## Quoted text
Few would argue that she was a good choice. But as you watched the almost giddy reception that greeted the departure of the New York City schools chancellor, Cathleen P. Black, last week — “She wasn’t in the class for the full semester so it wouldn’t be appropriate for me to give her a grade,” said Michael Mulgrew, president of the United Federation of Teachers — it was hard not to wonder whether the debate over school reform has reached a point where debate is no longer possible.

How did we get here? The modern school-reform movement sprang to life in 1983, with the release of “A Nation at Risk,” an education report commissioned by the Reagan administration that boldly stated — note the cold-war era metaphor — that the United States had embarked upon a “unilateral educational disarmament.” From there, a line, however jagged, can be drawn through the Clinton administration’s emphasis on national standards, to President George W. Bush’s declaiming of “the soft bigotry of low expectations,” and on to the current generation of reformers, with their embrace of charter schools and their attacks on the teachers union. The policies and rhetoric changed, often dramatically, but the underlying assumption remained the same: Our nation’s schools are in dire need of systemic reform.

Stored entries
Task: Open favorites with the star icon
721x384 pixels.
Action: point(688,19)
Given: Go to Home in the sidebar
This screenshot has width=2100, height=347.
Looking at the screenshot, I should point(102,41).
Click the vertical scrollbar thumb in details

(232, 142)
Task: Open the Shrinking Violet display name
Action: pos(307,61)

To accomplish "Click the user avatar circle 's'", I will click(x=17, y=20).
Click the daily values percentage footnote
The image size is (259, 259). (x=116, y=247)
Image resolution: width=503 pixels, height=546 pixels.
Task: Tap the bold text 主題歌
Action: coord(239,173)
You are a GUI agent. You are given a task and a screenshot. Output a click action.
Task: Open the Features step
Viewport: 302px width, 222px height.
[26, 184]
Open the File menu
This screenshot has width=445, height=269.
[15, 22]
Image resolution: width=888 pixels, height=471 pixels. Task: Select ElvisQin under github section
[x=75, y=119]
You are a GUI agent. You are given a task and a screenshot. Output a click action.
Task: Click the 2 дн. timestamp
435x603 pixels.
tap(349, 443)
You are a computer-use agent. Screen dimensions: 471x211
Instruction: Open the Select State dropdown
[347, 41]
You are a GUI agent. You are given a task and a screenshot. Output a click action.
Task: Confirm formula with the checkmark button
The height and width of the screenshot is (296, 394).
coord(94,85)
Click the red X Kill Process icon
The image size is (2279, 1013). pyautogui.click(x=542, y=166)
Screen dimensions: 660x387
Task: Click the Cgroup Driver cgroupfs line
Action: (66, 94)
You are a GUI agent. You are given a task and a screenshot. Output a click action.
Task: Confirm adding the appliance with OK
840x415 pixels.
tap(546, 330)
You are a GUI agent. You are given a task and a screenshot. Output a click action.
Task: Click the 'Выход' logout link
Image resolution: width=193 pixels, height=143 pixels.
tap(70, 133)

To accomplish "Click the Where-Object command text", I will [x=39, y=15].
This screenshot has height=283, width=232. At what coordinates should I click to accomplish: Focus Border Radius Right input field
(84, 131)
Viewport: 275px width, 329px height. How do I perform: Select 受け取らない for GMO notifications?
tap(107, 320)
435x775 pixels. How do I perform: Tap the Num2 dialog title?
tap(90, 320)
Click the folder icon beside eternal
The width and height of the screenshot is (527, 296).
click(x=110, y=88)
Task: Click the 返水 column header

## Required tasks
1. List every phrase that the school-reform passage places inside double quotation marks.
2. Answer these from the school-reform passage:
(a) What position did Michael Mulgrew hold?
(b) In what year was "A Nation at Risk" released?
(c) Besides charter schools, what did the current generation of reformers embrace or pursue?
3. Reproduce everything in the school-reform passage from "How did we get" down to "of systemic reform.".
You won't need the stored entries for any of this work.

## Exercise solutions
1.
- "She wasn't in the class for the full semester so it wouldn't be appropriate for me to give her a grade,"
- "A Nation at Risk,"
- "unilateral educational disarmament."
- "the soft bigotry of low expectations,"

2.
(a) President of the United Federation of Teachers
(b) 1983
(c) Attacks on the teachers union

3.
How did we get here? The modern school-reform movement sprang to life in 1983, with the release of “A Nation at Risk,” an education report commissioned by the Reagan administration that boldly stated — note the cold-war era metaphor — that the United States had embarked upon a “unilateral educational disarmament.” From there, a line, however jagged, can be drawn through the Clinton administration’s emphasis on national standards, to President George W. Bush’s declaiming of “the soft bigotry of low expectations,” and on to the current generation of reformers, with their embrace of charter schools and their attacks on the teachers union. The policies and rhetoric changed, often dramatically, but the underlying assumption remained the same: Our nation’s schools are in dire need of systemic reform.